To see the complete and extensive selection of narratives go
to:
The following is the production produced by the Performing
Arts Department of the Shipley
School in November of
2008, as compiled and directed by Phillip Brown.
You may use this text as a model and insert or delete
narratives as you see fit.
THE SLAVE NARRATIVES
The stage is
black. African drums are heard off in the distance. As the lights fade up, we
see African families fellowshipping with one another, full of happiness and
peace. Without warning, the drumming is interrupted by the sound of the
slave catchers. The slave catchers are symbolically portrayed by the sound of
imperialistic music. All the slaves, except one, Frederick Douglass, exit the
stage.
Frederick Douglas
hears the voice of a Matriarchal Angel, singing a prophetic hymn behind him.
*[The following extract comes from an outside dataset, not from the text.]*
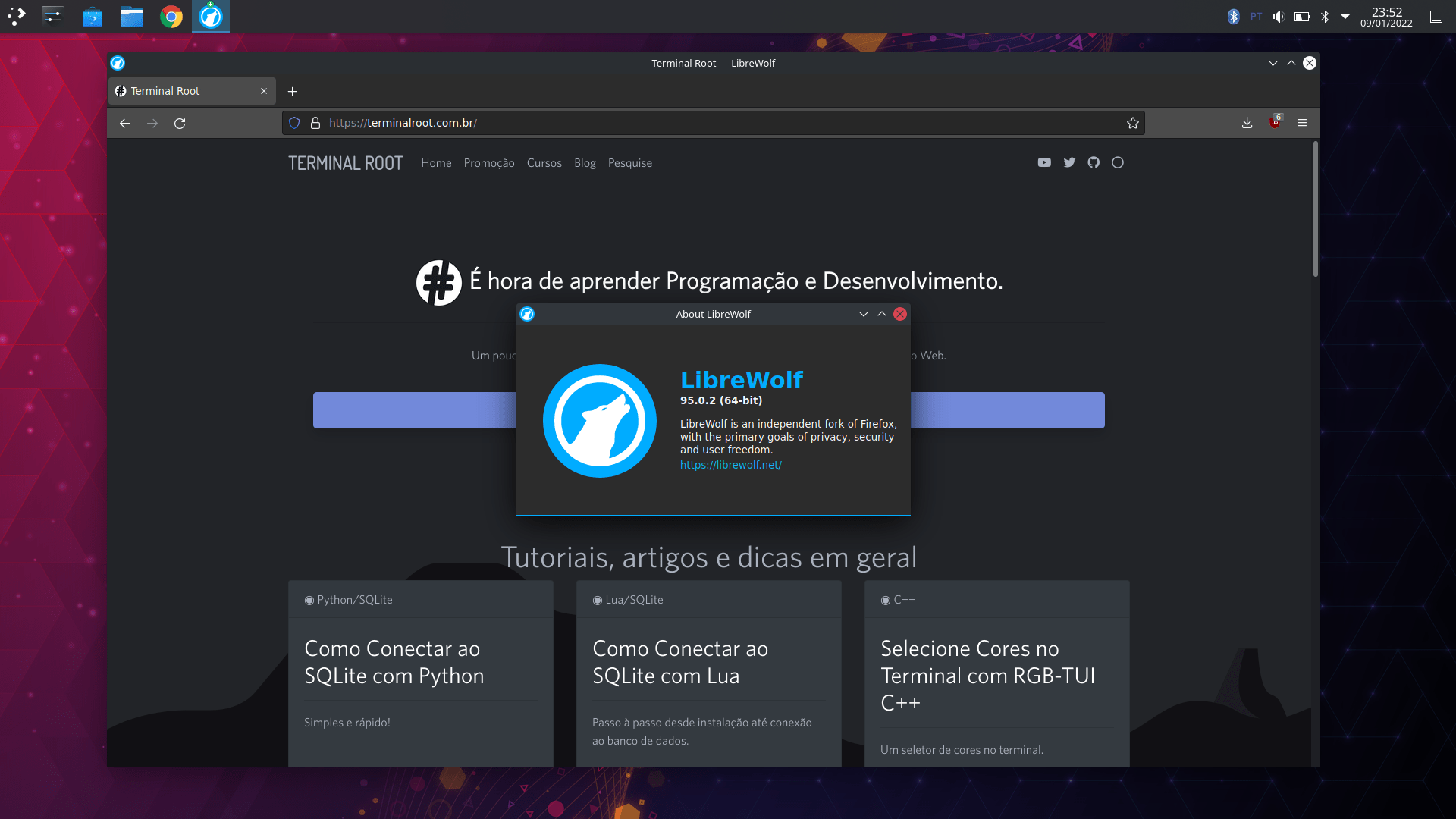Click the https://librewolf.net/ link
This screenshot has height=819, width=1456.
click(732, 464)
As he rises to his feet, he never turns around to see where the voice is coming
from. After the voice trails off, he speaks.
Frederick
Douglas
Why am I a slave? Why are some people slaves and others
masters? Was there ever a time when this was not so? How did that
relation commence? My name is Frederick Douglas. I was born a slave in Talbot Maryland on February 14,
1818… Why are some people slaves and others masters? These were the perplexing
questions which began now to claim my thoughts.
Slave #1 (Wilamena
Moore, 82)
Some Sundays we went to church some place. We allus
liked to go any place. A white preacher allus told us to ‘bey our masters and
work hard and sing and when we die we go to Heaven. Masrse Tom didn’t mind us
singin’ in our cabins at night, but we better not let him cotch us
prayin. Seems like niggers jus’ got to pray. Half they life am in
prayin’. Some nigger take turn ‘bout to watch and see if mares Tom
Anyways ‘bout, then they circle theyselves on the floor in the cabin and pray.
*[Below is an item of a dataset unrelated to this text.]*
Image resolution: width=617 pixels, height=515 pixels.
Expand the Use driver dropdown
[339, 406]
They git to moanin’ low and gentle, ‘Some day, some day, some day, this
yoke gwine be lifted offen our shoulders.’ Marse Tom been dead long time
now. I ‘lieve he’s in hell. Seem like that where he ‘long. He was terrible mean
man and had a indiff’ent, mean wife. But he had the fines’, sweetes’
chillum the Lawd ever let live and breathe on this earth. They’s so kind
and sorrowin’ over us slaves. Some them chillum used to read us li’l
things out of papers and books. We’d look at them papers and books like
they somethin’ mighty curious, but we better not let Marse Tom or his wife know
it!
Frederick Douglass
How did people know that God made black people to be slaves?
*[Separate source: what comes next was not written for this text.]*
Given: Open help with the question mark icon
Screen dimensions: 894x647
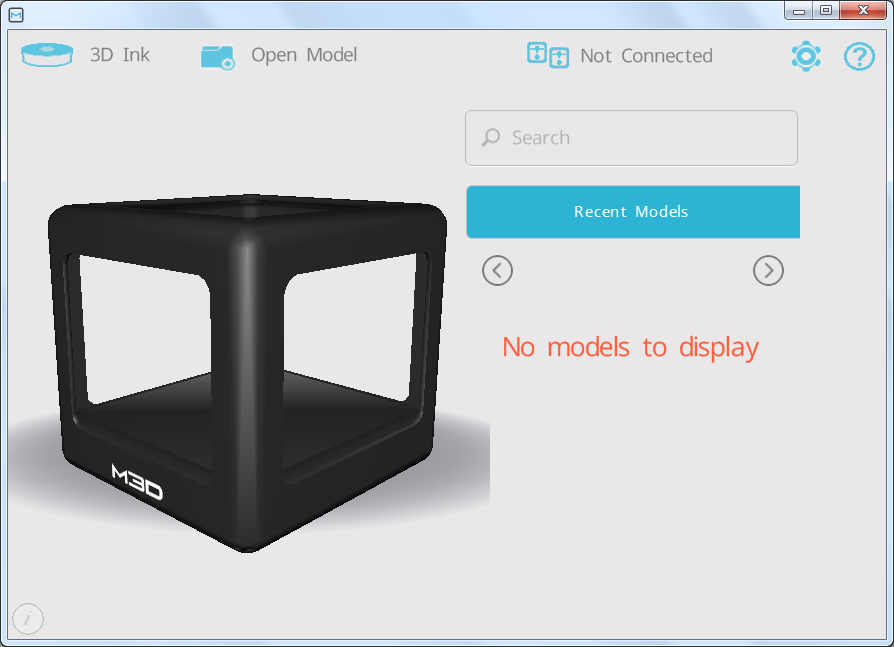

Did they go up in the sky and learn it? Or did He come down and tell them so?
All was dark here. It was some relief to my hared notions of the goodness of
God that, although he made white men to be slave holders, he did not make them
to be bad slaveholders, and that in due time he would punish the bad
slaveholders – that he would, when they died, send them to the bad place where
they would be “burnt up”… Nevertheless, I could not reconcile the relation of
Slavery with my crude notions of goodness. Then, too, I found that there were
puzzling exceptions to this theory of slavery on both sides, and in the
middle. I know of blacks who were not slaves; I knew of whites who were
not slaveholders; and I knew of persons who were nearly white, who were slaves.
Slave #3 (Henry
Bibb)
The next morning I went home with my new master, a Cherokee
Indian, and by the way, it is only doing justice to the dead to say that he was
the most reasonable and humane slaveholder that I have ever belonged to. They
have no respect of persons do not discriminate, they have neither slave laws
nor negro pews. Neither do they separate husbands and wives, nor parents
and children. All things considered, if I must be a slave, I had by far
rather be a slave to an Indian than to a white man, from the experience I have
had with both.
Frederick Douglass
I was not very long in finding out the true solution of the
matter. It was not color, but crime, not God, but man, that afforded the
true explanation of the existence of slavery; nor was I long in finding out
neither important truth, that is to say: what man can make, man can unmake.
Slave #4 Sarah
Gudger (121)
I membahs de time when mah mammy wah alive, I wah a small
chile, afoah dey tuck huh t’ Rims Crick. All us chillens wah playin’ in
de ya’d one night. Jes’ arunnin’ an’ aplayin’ lak chillum will. All
a sudden mmammy cum to de do’ all a’sited. “Cum in heah dis minnit,” she
say. “Jes look up at what is ahappenin,” and bless yo’ life, honey, da
sta’s wah fallin’ jes’ lak rain. Mammy wah tebble skeered, but we chillen
wa’nt afeard, no, we wa’nt afeard. But mammy she say evah time a sta’ fall,
somebuddy gonna die. Look lak lotta folks gonna die f’om de looks ob dem sta’s.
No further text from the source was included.